The disk is scanned, giving a graphic display of its state and showing access times, hence revealing sectors which take an excessive time to read. (The screenshot above shows a very sickly disk with many bad sectors.)

Several options are offered in a pop-up menu, which should initially be left as their defaults. In particular:

  • Start, End - Start and end sectors for the scan, defaulting to the entire disk.
  • Remap - Attempt to remap bad sectors, provided they can be read correctly (even with difficulty).
  • Erase delays - Erase sectors which take a long time to read, whether or not correctly. The data will be lost but this should cause them to be remapped.

To make sense of the Remap and Erase delays options, see Hard Disk Error Handling above.

Blocks of 255 sectors are each represented in the graphic display by a single blob. A brighter greyscale or a coloured blob indicates a slow read, suggesting the disk had trouble reading a sector. An "x" indicates a sector was unreadable.

CX - Perform random seeks and reads, and report the average access time.

HELP - Gives a list of all commands with brief descriptions.

MAN <command> - Gives a fuller description of the named command.

Log files

Log files of a session are recorded in text format in an automatically created sub-folder LOG. These are appended to for each session. To start fresh logs you can delete or rename the folder complete, optionally copying it to another disk.

hdparm

Warning03.png
Many of the facilities provided by hdparm are flagged as DANGEROUS, or even EXCEPTIONALLY DANGEROUS. DO NOT USE THIS OPTION!! You have been warned!

hdparm is a command line utility which runs under Linux, providing direct access to many features and options of a disk drive only available at the hardware level. It may be useful as a last resort, after reading the documentation carefully and weighing up the risks and possible benefits.

In particular, a hard disk from a video recorder which refuses to respond to other tools may have been set to power up in standby mode. The command

hdparm -S 0 /dev/sda

may succeed in setting it into a more cooperative mode.

If the disk is in a very bad way the computer could fail to boot with it plugged in. Boot with the power cable to the troublesome disk disconnected and reconnect it once booted.

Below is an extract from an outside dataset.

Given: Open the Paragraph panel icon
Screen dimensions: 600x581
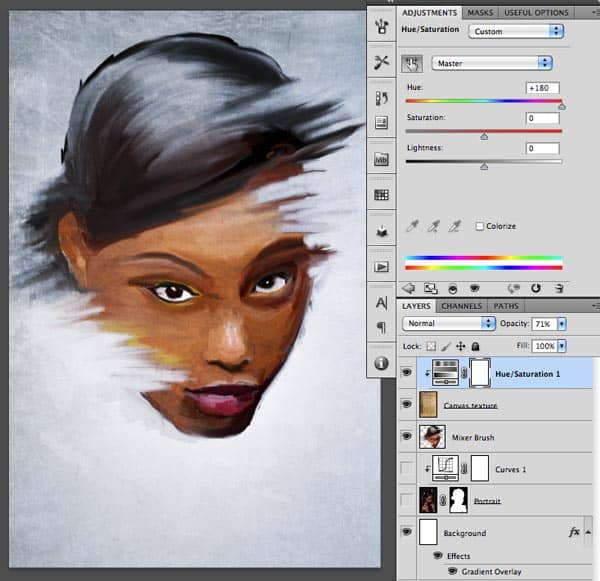Looking at the screenshot, I should (x=381, y=327).
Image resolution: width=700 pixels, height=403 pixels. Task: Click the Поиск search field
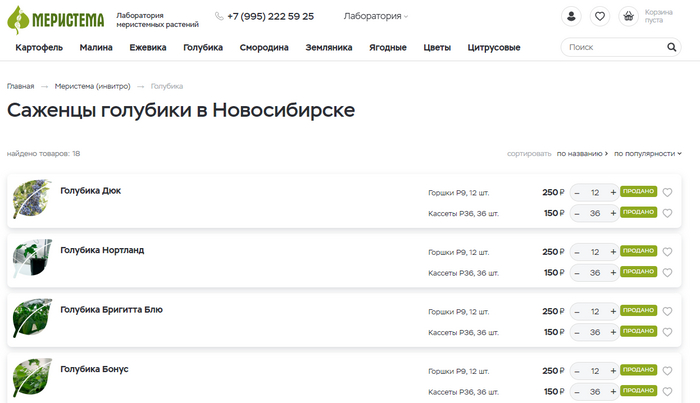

If the disk isn't automatically recognised, at a root prompt type:

ls /sys/class/scsi_host

You should get a list of hosts, e.g. host0 host1 host2. Pick one (here host0 is taken) where the drive might reside and type:

echo "- - -" > /sys/class/scsi_host/host0/scan

(The 3 minus signs are separated by spaces.) If you chose the right host the missing disk should appear in Disk Manager.

Spinrite

Introduction

Spinrite is a sophisticated hard disk maintenance utility, which works much harder than most others in order to recover data from failing disks. In many cases, Spinrite can use the erroneous results of many failed reads, together with error correction bits, to deduce what the data must have been. This allows Spinrite to rewrite the recovered data, causing the disk to write it to alternate spare sectors.

An important distinction needs to be understood between the function of Spinrite and the DOS or Windows CHKDSK utility. The latter operates on the logical structure of the file system, i.e. how the disk space is organised as folders and files and free space is managed, simply regarding the disk as large pool of numbered blocks. It therefore cannot correct faults in the disk itself. Spinrite, on the other hand, works on the disk as a pool of blocks with no concern about how they might be used. It is therefore equally applicable to any hard disk however it's formatted, even if taken from another device such as a PVR or hard disk iPod, just so long as it can be connected to a machine that Spinrite can run on.

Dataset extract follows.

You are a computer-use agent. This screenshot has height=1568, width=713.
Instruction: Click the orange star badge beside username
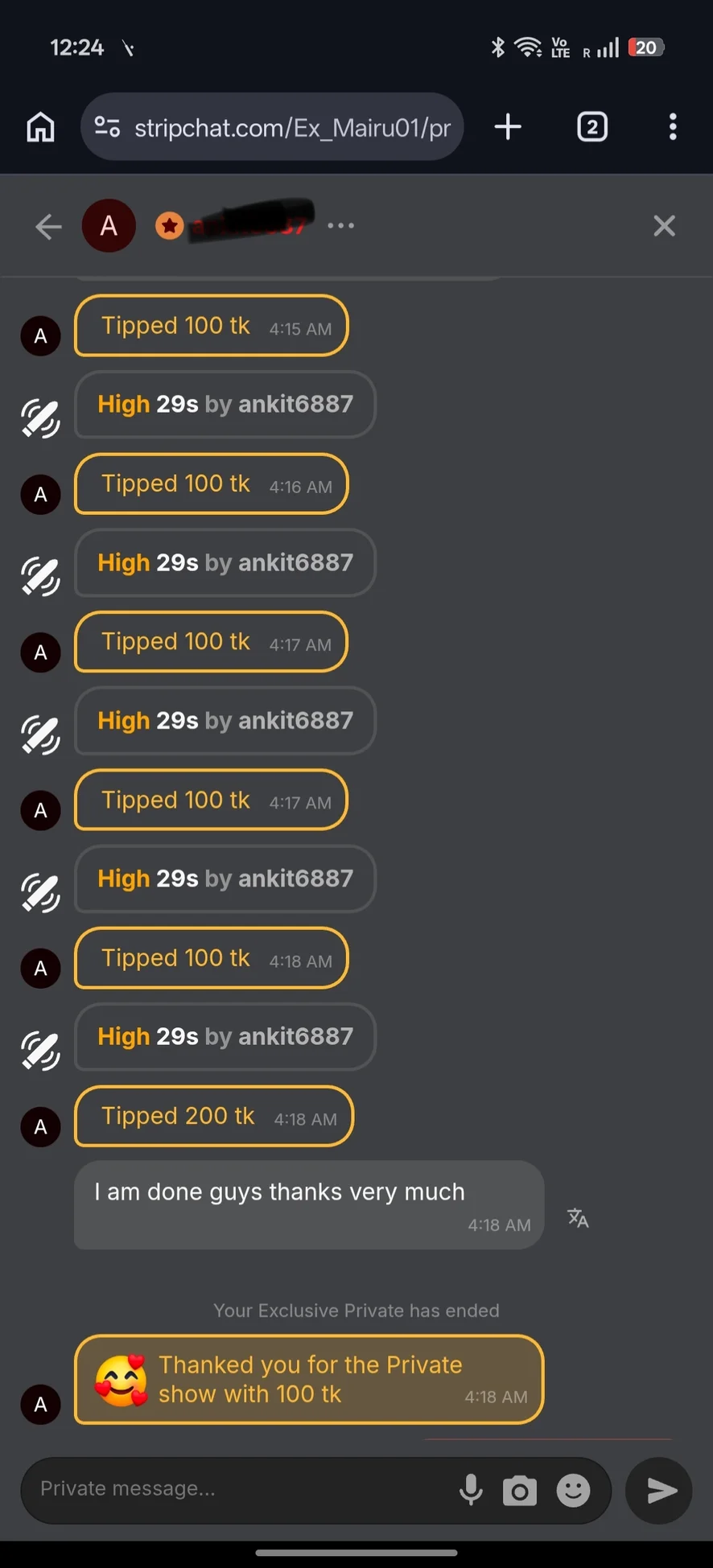170,226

Spinrite has been around for many years, and the current version 6.0 was released 10 years ago. An Internet search may reveal criticisms of it, some of it ill-informed and vituperous. Nevertheless, many unsolicited testimonials indicate that it remains a very valuable tool, whether or not it will fix the disk you are faced with today.

Limitations

Version 6.0 has been known to crash when run against some modern drives, broadly in the class of 250GB upwards.

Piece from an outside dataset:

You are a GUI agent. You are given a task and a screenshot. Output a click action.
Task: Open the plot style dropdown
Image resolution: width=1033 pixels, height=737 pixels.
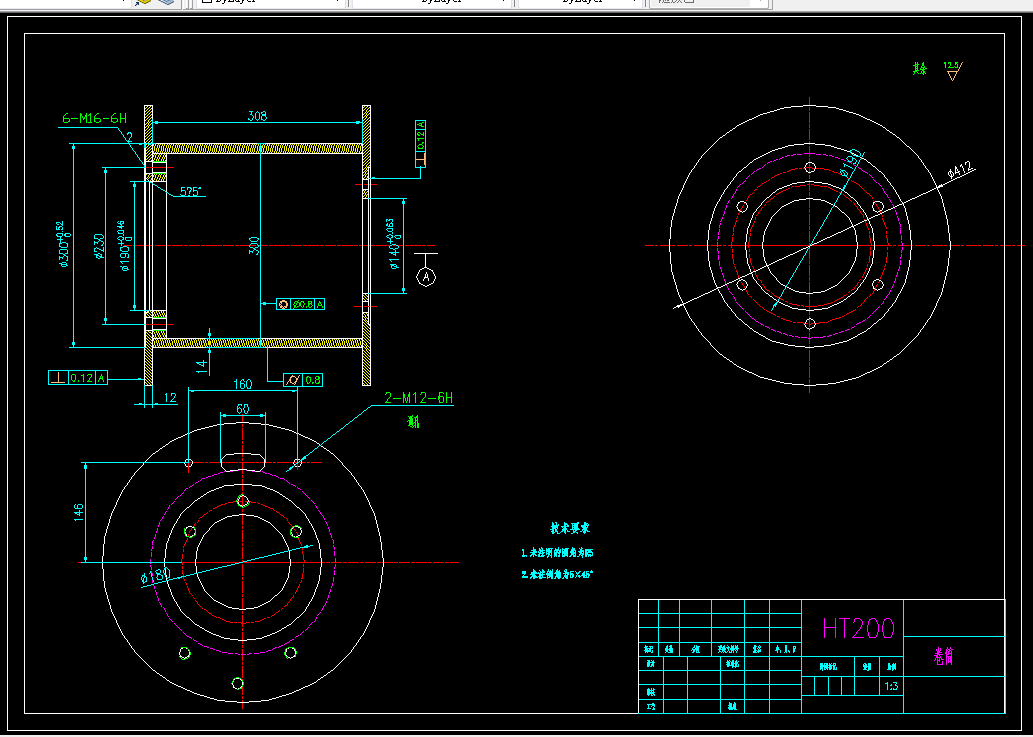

Spinrite exercises a disk fairly hard, so if it's already in a very poor state there's a risk that it may fail completely before Spinrite can complete, potentially with the loss of all your data. In such a case, consider first using a tool such as ddrescue to recover as much data as is still readable without error. You might then run Spinrite, perhaps just on the troublesome area, before re-running ddrescue to try and recover the remaining data.

A drawback of Spinrite is that it can take many hours to run to completion, especially if it has to work hard to recover data. However, a computer which fails to boot may be suffering from a bad sector in the first few hundred MB, which it may be able to repair in much less time.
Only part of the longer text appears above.